La mayor de las hadas sacó de su zurrón una de las ramas de sinde que había traído. Era tan tenue que había que mirarla a contraluz para poder verla. Rodeó con ella la pierna de Shail, un palmo por encima de la rodilla, un poco más arriba del lugar donde terminaba la zona de carne ennegrecida por el veneno del shek. Mientras, las otras dos entonaban cánticos a Wina, la diosa de la tierra. El hada aseguró el lazo y entregó un extremo a cada una de sus compañeras. Ellas aguardaron un momento, mientras la mayor preparaba la cataplasma de hierbas que iba a necesitar después.

Entonces, a su señal, las dos tiraron de los extremos, a la vez, con fuerza y seguridad. El hilo se hundió en la carne de Shail, cortándola con tanta facilidad como si fuera mantequilla, limpiamente. Un nuevo tirón más y la rama de sinde, más afilada que la hoja de cualquier cuchilla, segó también el hueso.

El mago no se despertó en todo el proceso. Las hadas siguieron trabajando, aplicando en la herida la cataplasma de hierbas para detener la hemorragia, sellándola con su propia energía feérica, mientras sus melódicas voces continuaban entonando himnos en honor de su diosa.

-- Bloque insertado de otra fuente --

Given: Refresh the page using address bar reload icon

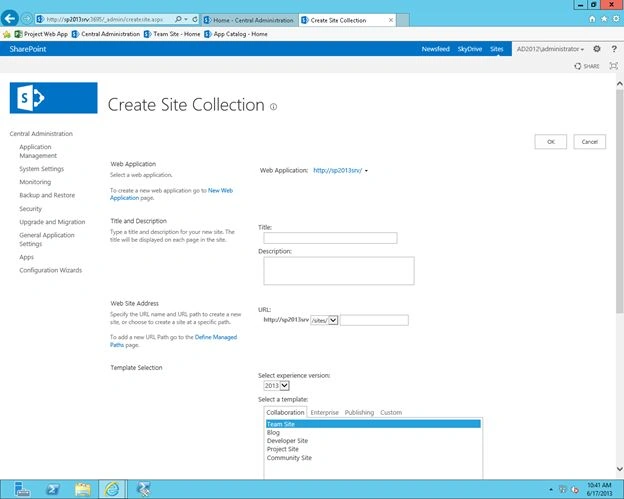Looking at the screenshot, I should pyautogui.click(x=195, y=19).
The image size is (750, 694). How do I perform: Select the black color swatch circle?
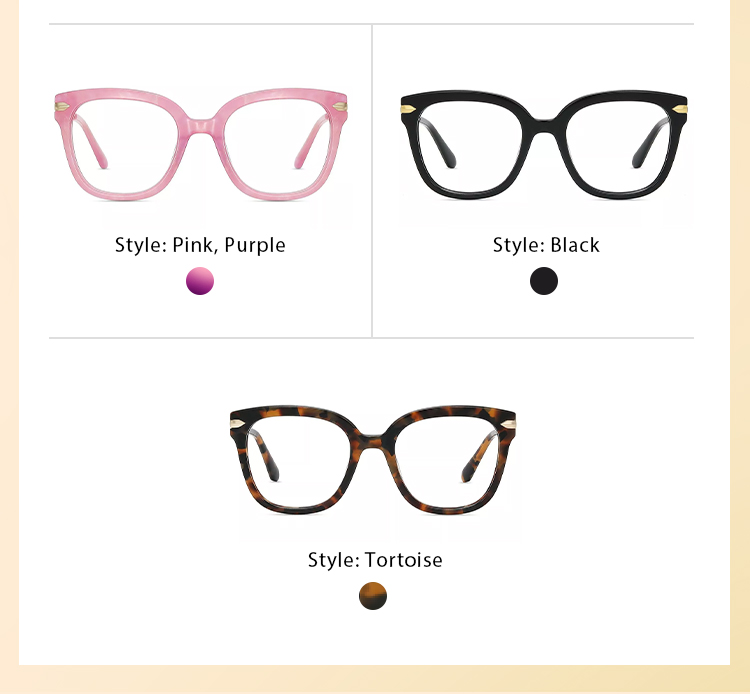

No vacilaron en ningún momento, ni mostraron pena por el joven al que estaban mutilando. Porque era la única manera de mantenerlo con vida, y las liadas amaban la vida sobre todas las cosas.

Pronto, la herida se cerró. Shail se agitó en sueños, pero una de las hadas acercó a su rostro un puñado de flores anaranjadas, y el mago, tras aspirar su embriagador perfume, se sumió de nuevo en un profundo sopor.

Las hadas recogieron sus cosas y salieron en silencio de la cabaña. Sabían que haber perdido una pierna sería un duro golpe para el joven, pero ellas no estarían allí cuando despertara. Su labor ya había terminado.

—A los sheks no les gusta luchar en grupo —dijo Christian—. Normalmente cazan mejor en solitario, así que eso nos dice algo muy importante acerca de la emboscada que nos tendieron en la Torre de Kazlunn: o bien están desesperados, o nos consideran enemigos muy peligrosos. Yo me inclino más bien por la segunda opción.

Hizo una pausa, por si alguien quería comentar algo al respecto, pero nadie dijo nada.

Jack, Victoria y Alexander se habían reunido en torno a una cálida hoguera que sus anfitriones habían encendido junto al río. Allegra se había marchado hacía algunas horas, en busca de supervivientes de la Torre de Derbhad que se hubieran refugiado en el bosque tiempo atrás; o de alguien que pudiera informarle acerca de la gente que había estado a su cargo. Hacía quince años que no sabía nada de ellos.